ディメンジョンは、従来より長く幅広い全長4784mm、全幅1938mm、全高1622mm。ホイールベースは86mm延長され2893mmとなったが、それは後席の居住性にあてられた。座ると従来より広く快適な空間となっている。Cd値は、SUVとしてはかなり優秀な0.25である。ポルシェ アクティブ エアロダイナミクスにより、アンダーボディをフラットにし、クーリングエアフラップやアダプティブリアスポイラーの装着などによりこれを達成している。
特徴的なサイドブレードは健在で、フレームレスドアに組み込まれている。またテール部の3DライトストリップにはPORSCHEロゴも中央に配置される。新型マカンは、800Vアーキテクチャーを備えたプレミアム プラットフォーム エレクトリック(PPE)を採用しており、これはアウディと共同開発したものである。航続距離は、マカン4が613km、マカンターボが591kmである。
電子制御式ポルシェトラクション マネジメント(ePTM)は、フロントとリアのトルクを可変させるが、これは従来の4WDシステムの約5倍の速さで作動し、10ミリ秒以内にスリップに反応する。さらにマカンでは初めて最大5度の操舵角のリアアクスルステアリングもオプションで用意、PASMは2バルブテクノロジーを採用したダンパーも装備する。
AR技術を持つヘッドアップディスプレイも採用された。圧倒的な表示性能を持ち、87インチサイズに相当する画像が10m前方に映し出される。またドライバー用に12.6インチカーブドディスプレイ、中央にタッチ式10.9インチ、さらに助手席用にも10.9インチディスプレイを用意する。

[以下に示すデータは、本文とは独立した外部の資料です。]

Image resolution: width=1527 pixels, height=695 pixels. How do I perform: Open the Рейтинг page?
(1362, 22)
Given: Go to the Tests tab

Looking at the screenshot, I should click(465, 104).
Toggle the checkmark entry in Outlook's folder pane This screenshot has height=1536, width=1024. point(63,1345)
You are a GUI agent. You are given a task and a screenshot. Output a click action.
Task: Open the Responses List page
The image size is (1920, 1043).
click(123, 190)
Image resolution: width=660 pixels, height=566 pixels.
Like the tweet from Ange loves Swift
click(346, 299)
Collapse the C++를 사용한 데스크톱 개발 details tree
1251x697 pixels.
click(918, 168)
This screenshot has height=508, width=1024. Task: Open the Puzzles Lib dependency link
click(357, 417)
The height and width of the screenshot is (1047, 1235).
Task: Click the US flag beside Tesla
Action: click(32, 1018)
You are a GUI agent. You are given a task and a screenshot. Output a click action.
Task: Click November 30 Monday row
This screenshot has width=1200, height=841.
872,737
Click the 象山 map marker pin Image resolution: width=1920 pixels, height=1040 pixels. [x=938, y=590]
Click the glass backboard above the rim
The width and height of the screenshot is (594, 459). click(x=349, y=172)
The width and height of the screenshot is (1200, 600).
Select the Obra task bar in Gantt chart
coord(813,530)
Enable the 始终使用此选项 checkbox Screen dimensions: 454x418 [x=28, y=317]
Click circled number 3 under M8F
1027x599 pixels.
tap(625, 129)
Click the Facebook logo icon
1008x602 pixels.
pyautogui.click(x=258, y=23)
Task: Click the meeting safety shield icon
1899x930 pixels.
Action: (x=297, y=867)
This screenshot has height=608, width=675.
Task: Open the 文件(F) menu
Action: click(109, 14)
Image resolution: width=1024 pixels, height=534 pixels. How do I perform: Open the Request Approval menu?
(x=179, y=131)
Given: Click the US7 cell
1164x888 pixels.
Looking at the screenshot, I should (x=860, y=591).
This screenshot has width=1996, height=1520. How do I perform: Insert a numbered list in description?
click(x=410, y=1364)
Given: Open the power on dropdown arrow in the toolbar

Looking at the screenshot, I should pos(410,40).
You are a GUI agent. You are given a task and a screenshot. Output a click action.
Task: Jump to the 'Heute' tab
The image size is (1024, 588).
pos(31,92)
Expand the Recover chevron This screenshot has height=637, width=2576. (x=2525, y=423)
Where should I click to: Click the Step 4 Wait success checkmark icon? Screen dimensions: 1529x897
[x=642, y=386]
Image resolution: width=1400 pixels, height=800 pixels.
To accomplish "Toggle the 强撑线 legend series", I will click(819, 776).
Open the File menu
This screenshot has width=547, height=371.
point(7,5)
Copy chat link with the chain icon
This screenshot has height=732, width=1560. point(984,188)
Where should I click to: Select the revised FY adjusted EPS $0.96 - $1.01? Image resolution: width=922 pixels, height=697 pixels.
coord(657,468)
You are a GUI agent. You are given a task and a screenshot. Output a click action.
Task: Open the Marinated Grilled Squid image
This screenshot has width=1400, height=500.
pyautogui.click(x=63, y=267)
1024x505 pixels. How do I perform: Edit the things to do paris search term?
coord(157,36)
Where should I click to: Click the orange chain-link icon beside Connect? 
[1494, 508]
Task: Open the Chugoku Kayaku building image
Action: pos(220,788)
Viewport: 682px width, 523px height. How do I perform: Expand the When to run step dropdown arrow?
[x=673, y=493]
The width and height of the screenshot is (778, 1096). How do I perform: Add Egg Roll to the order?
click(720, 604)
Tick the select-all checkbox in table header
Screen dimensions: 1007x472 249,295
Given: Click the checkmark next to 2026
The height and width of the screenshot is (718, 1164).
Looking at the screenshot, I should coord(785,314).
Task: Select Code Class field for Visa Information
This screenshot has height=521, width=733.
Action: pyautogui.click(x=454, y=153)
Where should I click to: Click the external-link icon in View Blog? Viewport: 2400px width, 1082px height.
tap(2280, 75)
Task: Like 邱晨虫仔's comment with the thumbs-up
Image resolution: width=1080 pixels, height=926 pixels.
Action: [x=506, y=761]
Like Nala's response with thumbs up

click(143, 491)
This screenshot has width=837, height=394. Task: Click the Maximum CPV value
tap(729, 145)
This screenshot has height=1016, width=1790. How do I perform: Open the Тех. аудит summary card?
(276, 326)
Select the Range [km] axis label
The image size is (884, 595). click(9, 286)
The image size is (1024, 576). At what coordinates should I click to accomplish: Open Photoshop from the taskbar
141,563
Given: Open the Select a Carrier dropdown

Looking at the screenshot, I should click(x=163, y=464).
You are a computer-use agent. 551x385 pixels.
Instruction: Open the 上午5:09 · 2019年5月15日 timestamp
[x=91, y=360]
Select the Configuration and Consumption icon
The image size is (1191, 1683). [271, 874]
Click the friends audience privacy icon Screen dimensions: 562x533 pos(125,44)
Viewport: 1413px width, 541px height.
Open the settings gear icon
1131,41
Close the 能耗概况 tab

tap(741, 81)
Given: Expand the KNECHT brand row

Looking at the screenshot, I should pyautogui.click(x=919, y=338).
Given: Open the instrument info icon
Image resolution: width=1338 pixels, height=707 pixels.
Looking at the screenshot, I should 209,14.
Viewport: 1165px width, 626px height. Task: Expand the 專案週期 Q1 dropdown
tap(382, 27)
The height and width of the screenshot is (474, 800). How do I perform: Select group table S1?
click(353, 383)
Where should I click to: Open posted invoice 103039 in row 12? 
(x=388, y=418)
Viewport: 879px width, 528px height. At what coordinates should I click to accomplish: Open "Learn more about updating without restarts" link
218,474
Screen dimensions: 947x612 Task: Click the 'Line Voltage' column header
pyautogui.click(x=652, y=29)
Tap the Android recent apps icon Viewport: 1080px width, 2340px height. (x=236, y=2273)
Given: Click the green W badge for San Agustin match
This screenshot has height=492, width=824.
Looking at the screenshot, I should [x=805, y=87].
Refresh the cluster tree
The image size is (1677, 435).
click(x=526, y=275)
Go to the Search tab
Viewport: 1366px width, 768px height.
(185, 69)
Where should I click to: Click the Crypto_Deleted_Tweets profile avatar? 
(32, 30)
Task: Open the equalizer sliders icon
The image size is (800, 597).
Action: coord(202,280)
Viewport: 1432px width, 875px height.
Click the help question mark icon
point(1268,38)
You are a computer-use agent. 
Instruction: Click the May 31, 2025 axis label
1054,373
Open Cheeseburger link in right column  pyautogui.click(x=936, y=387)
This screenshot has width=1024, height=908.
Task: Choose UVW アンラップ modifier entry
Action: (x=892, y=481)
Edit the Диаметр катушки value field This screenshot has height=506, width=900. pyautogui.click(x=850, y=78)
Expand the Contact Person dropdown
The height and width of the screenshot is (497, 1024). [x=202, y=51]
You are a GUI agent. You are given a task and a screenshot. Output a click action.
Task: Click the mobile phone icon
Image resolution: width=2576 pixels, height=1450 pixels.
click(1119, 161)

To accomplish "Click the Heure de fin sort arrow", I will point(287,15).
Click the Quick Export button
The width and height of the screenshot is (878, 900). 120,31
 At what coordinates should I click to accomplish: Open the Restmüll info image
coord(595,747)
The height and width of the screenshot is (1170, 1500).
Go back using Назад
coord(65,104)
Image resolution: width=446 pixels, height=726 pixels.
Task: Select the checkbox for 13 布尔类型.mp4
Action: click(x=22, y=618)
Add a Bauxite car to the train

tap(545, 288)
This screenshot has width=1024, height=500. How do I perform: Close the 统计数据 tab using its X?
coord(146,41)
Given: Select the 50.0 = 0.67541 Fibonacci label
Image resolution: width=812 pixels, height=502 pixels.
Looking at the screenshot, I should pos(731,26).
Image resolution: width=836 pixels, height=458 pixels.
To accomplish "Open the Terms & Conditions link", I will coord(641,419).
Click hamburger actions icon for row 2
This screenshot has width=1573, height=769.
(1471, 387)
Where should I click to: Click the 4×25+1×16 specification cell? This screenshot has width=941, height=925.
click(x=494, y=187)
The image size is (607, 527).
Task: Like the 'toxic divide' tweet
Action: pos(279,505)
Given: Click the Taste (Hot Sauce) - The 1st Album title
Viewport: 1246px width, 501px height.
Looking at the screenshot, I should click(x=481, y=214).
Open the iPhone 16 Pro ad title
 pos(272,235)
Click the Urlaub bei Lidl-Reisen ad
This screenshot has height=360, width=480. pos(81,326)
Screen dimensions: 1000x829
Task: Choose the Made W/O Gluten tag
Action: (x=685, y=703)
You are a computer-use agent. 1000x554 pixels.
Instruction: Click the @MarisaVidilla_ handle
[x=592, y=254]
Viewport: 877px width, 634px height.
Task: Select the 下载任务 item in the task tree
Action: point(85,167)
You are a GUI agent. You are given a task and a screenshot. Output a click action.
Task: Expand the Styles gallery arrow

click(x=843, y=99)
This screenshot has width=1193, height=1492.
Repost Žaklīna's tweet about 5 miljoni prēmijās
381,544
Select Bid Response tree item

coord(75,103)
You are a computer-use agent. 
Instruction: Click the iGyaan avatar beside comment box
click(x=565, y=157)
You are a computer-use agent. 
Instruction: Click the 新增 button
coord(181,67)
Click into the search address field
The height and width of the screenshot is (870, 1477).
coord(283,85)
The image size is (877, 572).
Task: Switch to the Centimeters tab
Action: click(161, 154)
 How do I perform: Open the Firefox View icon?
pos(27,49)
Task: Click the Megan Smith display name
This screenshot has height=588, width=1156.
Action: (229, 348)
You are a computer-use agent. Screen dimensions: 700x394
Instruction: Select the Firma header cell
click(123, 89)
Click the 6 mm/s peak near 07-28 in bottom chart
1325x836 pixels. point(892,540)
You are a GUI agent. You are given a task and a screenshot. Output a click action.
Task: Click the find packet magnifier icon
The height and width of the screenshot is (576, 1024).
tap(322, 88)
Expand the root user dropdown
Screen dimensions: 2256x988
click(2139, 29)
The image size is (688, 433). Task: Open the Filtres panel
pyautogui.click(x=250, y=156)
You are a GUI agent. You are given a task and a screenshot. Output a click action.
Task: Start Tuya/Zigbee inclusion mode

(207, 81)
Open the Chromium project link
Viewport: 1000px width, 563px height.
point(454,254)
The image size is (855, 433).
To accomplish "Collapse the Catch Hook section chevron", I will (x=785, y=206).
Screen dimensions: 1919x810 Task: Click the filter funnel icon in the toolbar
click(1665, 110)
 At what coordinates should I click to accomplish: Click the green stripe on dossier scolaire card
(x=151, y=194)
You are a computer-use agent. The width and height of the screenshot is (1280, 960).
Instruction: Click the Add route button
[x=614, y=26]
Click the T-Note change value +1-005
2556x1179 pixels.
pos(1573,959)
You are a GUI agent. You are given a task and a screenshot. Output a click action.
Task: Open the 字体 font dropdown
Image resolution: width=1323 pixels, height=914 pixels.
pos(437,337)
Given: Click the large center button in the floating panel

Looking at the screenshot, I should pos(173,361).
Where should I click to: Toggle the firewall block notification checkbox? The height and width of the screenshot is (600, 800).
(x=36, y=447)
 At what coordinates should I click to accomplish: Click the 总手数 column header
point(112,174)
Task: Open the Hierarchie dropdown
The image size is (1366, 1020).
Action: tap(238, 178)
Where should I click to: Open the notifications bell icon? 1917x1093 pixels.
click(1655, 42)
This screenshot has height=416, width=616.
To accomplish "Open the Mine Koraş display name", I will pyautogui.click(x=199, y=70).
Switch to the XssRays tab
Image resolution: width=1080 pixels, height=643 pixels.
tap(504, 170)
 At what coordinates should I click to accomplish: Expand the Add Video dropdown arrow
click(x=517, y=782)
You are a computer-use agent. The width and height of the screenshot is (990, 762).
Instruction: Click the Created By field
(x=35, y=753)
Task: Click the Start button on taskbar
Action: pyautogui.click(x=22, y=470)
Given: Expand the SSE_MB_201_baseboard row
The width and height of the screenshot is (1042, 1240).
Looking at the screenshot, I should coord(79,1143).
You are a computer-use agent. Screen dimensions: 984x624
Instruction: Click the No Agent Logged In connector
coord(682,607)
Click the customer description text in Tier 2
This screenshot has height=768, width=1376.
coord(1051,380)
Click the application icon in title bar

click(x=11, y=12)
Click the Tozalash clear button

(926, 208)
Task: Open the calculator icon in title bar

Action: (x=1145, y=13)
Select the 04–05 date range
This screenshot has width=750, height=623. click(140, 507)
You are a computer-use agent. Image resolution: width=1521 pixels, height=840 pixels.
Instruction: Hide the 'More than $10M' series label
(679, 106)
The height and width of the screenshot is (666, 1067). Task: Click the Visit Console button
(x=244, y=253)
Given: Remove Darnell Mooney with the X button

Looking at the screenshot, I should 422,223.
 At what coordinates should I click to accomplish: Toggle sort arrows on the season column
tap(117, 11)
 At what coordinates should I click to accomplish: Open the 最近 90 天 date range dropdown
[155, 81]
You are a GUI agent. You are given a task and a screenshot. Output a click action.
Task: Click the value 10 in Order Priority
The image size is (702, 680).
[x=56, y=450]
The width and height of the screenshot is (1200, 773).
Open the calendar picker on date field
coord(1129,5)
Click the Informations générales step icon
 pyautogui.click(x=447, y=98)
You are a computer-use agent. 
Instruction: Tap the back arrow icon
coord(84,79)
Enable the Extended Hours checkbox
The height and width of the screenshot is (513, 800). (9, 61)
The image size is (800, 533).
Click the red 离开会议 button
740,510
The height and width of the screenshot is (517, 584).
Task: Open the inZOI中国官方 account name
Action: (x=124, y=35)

フロントには、ポルシェでは初めて採用されたヘッドライトとなり、上部に4灯式のデイタイムランニングライト、やや低い位置にLEDヘッドライトやマトリックスLEDライトを配置する。
このエレクトリックSUVを世界中が目標にするだろうこれまで多くのBEVに試乗したが、マカンエレクトリックは、その中でもトップクラスとなるスポーツカー的なパフォーマンスをみせてくれた。とくにマカンターボのそれは圧倒的なもので、さすがポルシェファミリーの一員だと改めて感じられた。
前後重量配分は、マカン4の50:50に対してマカンターボは48:52とやや後輪寄りにし、よりトラクションをかけるようにしている。この違いが、前者を実用性の高いマルチSUV、後者をスポーツカーというポジションにしている。街中の低速域では静粛性も高くとても高級感がある。乗り心地はやや硬めなものだが、これはICEマカンと同様で似たような印象だ。締まった足まわりという表現が正しいだろう。
ワインディングロードでの走りは実に痛快。装着されているリアアクスルステアリングの効果もあり、ボディの大きさを感じさせないハンドリングとなり、その気になればかなりハイペースで走ることができる。身体とマカンが一体化したようなダイナミックなドライブフィールが味わえ、ペダルやハンドル操作に瞬時に反応する様子は、ICEモデルよりも強い。また回生性能も最大240kWあり、長い下り坂などでは十分な充電量の回復ができた。
新型マカンは、走る歓びや満足感がとても高く、ICEからフルエレクトリックへ大きく舵をきったベストセラーSUVは、正真正銘ポルシェそのものであると言えるものだ。今後は、世界中のSUVが、このマカンエレクトリックを目標にすることだろう。